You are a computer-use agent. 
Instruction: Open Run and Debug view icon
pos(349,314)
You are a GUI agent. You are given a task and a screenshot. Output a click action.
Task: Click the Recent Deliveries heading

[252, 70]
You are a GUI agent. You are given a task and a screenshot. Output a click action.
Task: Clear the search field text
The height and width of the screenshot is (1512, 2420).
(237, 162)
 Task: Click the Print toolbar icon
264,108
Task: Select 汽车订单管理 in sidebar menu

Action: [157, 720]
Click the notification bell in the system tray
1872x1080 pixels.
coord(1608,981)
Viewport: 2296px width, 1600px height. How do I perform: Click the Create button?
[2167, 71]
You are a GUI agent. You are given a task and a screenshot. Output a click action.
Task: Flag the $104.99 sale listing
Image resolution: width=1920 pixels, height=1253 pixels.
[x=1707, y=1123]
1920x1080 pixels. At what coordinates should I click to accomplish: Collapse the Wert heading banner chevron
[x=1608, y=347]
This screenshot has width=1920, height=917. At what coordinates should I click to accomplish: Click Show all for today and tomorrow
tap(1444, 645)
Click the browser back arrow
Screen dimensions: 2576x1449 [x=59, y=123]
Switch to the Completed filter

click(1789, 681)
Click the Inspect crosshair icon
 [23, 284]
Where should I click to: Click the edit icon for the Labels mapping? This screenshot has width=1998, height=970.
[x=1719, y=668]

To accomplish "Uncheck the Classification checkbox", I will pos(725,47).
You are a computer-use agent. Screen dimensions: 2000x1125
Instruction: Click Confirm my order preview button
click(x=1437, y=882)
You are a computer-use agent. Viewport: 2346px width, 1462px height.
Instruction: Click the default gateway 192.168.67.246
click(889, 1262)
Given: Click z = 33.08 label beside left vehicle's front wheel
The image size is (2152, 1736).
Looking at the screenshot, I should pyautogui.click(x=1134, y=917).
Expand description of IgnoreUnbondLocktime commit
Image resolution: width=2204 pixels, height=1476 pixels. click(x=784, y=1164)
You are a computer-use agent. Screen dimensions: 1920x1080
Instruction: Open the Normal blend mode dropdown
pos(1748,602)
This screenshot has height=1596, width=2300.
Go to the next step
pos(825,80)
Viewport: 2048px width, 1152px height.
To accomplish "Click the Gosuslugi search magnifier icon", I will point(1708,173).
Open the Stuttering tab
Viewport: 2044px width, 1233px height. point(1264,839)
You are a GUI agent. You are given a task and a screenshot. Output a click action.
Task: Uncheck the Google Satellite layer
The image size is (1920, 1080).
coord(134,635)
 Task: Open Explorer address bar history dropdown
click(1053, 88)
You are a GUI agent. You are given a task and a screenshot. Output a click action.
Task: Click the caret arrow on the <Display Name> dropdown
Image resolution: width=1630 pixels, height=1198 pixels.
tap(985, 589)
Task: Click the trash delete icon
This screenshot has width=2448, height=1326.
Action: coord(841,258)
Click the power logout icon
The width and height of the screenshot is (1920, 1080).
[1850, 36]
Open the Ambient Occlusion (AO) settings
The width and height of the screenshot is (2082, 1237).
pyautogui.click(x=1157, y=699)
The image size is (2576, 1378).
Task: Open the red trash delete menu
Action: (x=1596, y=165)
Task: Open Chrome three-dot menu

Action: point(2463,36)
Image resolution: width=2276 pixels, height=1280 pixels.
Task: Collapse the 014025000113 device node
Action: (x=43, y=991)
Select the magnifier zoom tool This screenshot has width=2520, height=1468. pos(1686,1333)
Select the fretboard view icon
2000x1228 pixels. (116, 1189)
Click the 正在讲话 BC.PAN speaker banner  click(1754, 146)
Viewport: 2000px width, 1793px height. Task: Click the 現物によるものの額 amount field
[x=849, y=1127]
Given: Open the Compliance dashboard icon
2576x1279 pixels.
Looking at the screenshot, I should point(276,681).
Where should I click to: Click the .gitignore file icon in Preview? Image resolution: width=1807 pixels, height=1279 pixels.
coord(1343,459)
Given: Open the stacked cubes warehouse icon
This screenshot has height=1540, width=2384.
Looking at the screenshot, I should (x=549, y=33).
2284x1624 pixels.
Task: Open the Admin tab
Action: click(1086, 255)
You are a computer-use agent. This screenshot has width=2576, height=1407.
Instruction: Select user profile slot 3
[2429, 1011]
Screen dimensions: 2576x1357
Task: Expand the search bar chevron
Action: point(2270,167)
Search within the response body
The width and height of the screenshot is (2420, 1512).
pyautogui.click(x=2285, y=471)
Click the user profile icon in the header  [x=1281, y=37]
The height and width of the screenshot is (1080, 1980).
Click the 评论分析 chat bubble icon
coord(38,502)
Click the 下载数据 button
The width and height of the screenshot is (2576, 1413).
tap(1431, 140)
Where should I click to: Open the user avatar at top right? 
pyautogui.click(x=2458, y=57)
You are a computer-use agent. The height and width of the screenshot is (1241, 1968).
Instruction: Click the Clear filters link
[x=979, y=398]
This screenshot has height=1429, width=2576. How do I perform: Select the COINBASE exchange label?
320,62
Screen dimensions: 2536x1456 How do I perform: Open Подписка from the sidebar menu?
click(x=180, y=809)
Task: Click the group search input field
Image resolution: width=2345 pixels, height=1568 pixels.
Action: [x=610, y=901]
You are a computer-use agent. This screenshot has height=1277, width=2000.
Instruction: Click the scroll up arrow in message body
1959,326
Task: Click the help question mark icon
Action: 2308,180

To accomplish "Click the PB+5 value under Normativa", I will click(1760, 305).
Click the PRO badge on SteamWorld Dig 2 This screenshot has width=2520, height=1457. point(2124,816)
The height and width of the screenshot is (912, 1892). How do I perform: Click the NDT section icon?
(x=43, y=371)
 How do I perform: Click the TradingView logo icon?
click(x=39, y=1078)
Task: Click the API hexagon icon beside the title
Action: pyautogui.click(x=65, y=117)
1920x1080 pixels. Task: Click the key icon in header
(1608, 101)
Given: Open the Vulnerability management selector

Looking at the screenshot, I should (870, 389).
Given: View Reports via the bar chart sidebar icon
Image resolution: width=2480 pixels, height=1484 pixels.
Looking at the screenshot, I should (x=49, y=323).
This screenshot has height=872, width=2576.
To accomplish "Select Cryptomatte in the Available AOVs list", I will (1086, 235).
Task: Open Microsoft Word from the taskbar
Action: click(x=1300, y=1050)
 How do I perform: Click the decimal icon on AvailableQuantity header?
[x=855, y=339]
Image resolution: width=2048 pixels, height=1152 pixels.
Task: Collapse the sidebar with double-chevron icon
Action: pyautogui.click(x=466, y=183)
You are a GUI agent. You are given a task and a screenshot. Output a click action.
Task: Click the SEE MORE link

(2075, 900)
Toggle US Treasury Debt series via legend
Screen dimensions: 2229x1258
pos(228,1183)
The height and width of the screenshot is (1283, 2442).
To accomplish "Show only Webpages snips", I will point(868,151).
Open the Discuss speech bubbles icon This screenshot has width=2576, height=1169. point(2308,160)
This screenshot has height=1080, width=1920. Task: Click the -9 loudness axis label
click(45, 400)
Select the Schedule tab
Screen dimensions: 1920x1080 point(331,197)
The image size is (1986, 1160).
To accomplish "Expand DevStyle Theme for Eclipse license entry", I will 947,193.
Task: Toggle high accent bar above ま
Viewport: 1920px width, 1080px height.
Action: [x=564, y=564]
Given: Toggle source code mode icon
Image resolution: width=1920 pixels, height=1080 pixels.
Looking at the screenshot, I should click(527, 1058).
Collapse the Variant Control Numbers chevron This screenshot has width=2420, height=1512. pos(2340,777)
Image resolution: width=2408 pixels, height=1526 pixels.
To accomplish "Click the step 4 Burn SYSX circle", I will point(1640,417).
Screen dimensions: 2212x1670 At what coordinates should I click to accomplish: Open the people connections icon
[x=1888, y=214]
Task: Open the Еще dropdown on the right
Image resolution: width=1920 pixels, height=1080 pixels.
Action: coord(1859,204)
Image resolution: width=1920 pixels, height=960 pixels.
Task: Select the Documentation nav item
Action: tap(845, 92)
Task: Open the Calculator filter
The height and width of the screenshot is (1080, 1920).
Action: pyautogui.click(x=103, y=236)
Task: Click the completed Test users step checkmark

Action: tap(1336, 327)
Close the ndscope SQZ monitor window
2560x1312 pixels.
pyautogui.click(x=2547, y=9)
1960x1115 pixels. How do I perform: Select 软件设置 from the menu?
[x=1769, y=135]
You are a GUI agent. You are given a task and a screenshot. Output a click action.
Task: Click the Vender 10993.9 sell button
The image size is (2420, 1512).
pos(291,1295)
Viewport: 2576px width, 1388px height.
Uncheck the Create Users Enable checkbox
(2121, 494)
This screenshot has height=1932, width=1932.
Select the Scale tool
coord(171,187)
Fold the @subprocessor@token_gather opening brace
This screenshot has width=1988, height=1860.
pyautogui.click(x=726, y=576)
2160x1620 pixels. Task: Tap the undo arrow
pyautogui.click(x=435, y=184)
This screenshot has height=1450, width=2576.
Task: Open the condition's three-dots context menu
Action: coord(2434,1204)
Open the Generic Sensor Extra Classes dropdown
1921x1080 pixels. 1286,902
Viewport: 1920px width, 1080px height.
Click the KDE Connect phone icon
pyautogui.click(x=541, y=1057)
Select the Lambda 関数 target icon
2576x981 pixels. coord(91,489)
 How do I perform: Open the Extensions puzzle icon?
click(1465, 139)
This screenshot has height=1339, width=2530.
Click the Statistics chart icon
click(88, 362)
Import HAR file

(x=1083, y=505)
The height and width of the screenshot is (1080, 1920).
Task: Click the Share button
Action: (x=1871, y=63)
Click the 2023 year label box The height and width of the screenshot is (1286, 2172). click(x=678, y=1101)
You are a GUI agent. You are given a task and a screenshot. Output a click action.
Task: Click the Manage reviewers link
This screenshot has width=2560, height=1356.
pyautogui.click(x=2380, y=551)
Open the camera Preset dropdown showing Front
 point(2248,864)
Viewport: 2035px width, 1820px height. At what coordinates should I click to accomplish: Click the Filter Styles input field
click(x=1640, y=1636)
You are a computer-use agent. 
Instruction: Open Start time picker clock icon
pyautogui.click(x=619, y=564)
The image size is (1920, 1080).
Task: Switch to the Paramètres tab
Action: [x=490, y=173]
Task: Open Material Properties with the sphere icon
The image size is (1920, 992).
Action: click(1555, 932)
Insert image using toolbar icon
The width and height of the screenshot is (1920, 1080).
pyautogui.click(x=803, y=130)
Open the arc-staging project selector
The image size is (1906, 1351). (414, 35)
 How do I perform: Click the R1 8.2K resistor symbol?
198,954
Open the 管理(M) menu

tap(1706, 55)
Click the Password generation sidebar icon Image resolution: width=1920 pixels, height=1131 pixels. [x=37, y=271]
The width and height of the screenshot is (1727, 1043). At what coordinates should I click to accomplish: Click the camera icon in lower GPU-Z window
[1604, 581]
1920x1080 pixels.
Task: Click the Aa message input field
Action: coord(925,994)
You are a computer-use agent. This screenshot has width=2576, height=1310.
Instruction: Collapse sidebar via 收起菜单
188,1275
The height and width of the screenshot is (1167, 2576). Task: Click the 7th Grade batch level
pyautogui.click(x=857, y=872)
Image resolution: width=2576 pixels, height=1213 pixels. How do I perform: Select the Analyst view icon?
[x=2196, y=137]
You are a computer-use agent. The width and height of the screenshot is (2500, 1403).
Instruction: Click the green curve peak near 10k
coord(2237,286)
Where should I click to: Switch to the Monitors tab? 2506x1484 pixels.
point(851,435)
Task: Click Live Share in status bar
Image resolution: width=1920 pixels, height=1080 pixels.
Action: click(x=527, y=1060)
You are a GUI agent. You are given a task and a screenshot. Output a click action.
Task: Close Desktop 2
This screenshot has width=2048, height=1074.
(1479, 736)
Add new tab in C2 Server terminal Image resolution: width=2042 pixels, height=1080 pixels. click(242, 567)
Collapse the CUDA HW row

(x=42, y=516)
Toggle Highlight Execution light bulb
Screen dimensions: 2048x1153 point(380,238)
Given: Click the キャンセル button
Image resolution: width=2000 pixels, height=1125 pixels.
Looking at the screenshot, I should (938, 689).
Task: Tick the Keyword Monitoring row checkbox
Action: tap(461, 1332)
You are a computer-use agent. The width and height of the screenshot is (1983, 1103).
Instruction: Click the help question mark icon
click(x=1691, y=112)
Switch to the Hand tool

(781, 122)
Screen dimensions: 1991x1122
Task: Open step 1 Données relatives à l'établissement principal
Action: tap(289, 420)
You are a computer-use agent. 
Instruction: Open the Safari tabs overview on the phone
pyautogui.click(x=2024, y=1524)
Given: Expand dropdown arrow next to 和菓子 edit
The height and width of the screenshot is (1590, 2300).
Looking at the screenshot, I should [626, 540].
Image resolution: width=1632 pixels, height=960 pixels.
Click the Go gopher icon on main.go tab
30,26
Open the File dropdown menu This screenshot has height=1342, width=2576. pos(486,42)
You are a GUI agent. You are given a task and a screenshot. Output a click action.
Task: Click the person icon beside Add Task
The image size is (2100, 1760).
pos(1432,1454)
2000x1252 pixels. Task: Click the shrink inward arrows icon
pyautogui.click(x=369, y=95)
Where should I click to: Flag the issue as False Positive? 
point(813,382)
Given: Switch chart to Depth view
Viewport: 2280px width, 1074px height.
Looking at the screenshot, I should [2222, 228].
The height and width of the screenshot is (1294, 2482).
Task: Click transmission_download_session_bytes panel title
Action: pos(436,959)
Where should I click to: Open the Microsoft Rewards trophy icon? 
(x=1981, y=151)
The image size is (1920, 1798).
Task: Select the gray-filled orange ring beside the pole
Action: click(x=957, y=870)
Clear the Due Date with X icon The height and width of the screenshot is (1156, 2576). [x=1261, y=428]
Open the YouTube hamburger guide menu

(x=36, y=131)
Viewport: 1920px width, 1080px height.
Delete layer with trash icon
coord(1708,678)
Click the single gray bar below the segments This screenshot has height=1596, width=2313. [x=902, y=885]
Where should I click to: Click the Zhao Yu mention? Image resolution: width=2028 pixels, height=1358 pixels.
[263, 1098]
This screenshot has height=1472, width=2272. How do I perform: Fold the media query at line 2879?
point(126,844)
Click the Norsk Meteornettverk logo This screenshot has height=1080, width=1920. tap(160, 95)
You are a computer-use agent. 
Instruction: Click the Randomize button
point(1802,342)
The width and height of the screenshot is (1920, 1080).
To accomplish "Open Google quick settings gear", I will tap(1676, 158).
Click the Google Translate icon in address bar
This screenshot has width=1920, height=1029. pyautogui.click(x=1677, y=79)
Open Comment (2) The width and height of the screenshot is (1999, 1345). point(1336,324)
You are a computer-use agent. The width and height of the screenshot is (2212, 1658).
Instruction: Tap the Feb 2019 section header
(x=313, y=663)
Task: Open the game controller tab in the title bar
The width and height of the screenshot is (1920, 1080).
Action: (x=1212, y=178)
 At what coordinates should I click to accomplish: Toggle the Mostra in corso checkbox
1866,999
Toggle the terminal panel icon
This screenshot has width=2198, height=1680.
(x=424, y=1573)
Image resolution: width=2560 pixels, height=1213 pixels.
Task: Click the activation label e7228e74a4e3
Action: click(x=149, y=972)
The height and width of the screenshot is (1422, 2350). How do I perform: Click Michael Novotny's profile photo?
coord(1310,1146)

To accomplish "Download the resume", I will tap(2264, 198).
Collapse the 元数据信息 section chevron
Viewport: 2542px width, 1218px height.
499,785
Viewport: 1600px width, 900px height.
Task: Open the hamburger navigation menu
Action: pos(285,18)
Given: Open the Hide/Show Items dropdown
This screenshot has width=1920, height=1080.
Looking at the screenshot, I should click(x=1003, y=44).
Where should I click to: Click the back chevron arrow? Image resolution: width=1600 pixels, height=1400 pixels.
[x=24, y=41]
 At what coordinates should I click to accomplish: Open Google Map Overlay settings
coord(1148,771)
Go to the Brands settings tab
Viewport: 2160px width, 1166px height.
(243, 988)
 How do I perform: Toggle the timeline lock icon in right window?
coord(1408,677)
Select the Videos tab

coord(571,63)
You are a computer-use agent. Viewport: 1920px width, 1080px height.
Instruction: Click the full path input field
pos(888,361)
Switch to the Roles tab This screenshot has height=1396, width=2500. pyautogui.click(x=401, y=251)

[EXERCISE INSTRUCTIONS]
Your answer should be the lines above, from the line containing "This screenshot has height=1932, width=1932." up to and including the line containing "Task: Open Material", reproduced exactly and with nothing else.

[YOUR SOLUTION]
This screenshot has height=1932, width=1932.
Select the Scale tool
coord(171,187)
Fold the @subprocessor@token_gather opening brace
This screenshot has width=1988, height=1860.
pyautogui.click(x=726, y=576)
2160x1620 pixels. Task: Tap the undo arrow
pyautogui.click(x=435, y=184)
This screenshot has height=1450, width=2576.
Task: Open the condition's three-dots context menu
Action: coord(2434,1204)
Open the Generic Sensor Extra Classes dropdown
1921x1080 pixels. 1286,902
Viewport: 1920px width, 1080px height.
Click the KDE Connect phone icon
pyautogui.click(x=541, y=1057)
Select the Lambda 関数 target icon
2576x981 pixels. coord(91,489)
 How do I perform: Open the Extensions puzzle icon?
click(1465, 139)
This screenshot has height=1339, width=2530.
Click the Statistics chart icon
click(88, 362)
Import HAR file

(x=1083, y=505)
The height and width of the screenshot is (1080, 1920).
Task: Click the Share button
Action: (x=1871, y=63)
Click the 2023 year label box The height and width of the screenshot is (1286, 2172). click(x=678, y=1101)
You are a GUI agent. You are given a task and a screenshot. Output a click action.
Task: Click the Manage reviewers link
This screenshot has width=2560, height=1356.
pyautogui.click(x=2380, y=551)
Open the camera Preset dropdown showing Front
 point(2248,864)
Viewport: 2035px width, 1820px height. At what coordinates should I click to accomplish: Click the Filter Styles input field
click(x=1640, y=1636)
You are a computer-use agent. 
Instruction: Open Start time picker clock icon
pyautogui.click(x=619, y=564)
The image size is (1920, 1080).
Task: Switch to the Paramètres tab
Action: [x=490, y=173]
Task: Open Material Properties with the sphere icon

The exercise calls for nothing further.